• _Exercise brief_
Rewrite the lines below, changing "Cargo Space" to "Cargo Bay" and leaving everything else untouched. Omit the pictures from your answer.

• _Supplied material_
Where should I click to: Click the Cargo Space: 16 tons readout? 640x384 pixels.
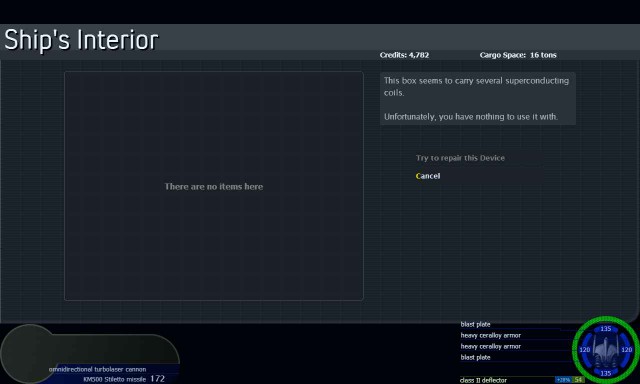[518, 55]
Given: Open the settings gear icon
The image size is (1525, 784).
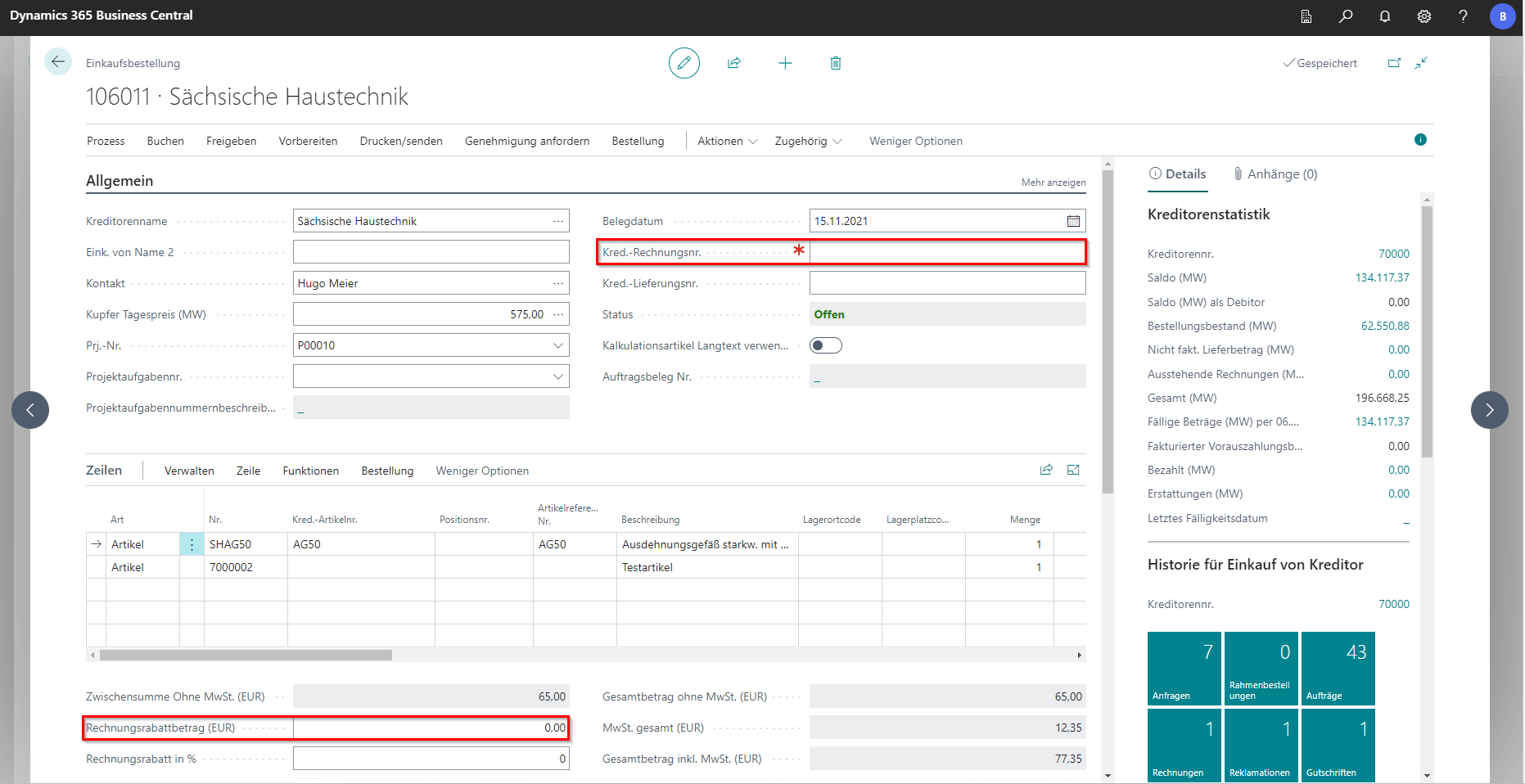Looking at the screenshot, I should coord(1424,16).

• _Worked solution_
Where should I click to: Click the Cargo Bay: 16 tons readout? 640x384 pixels.
[518, 55]
Given: Open the settings gear icon
The image size is (1525, 784).
Looking at the screenshot, I should coord(1424,16).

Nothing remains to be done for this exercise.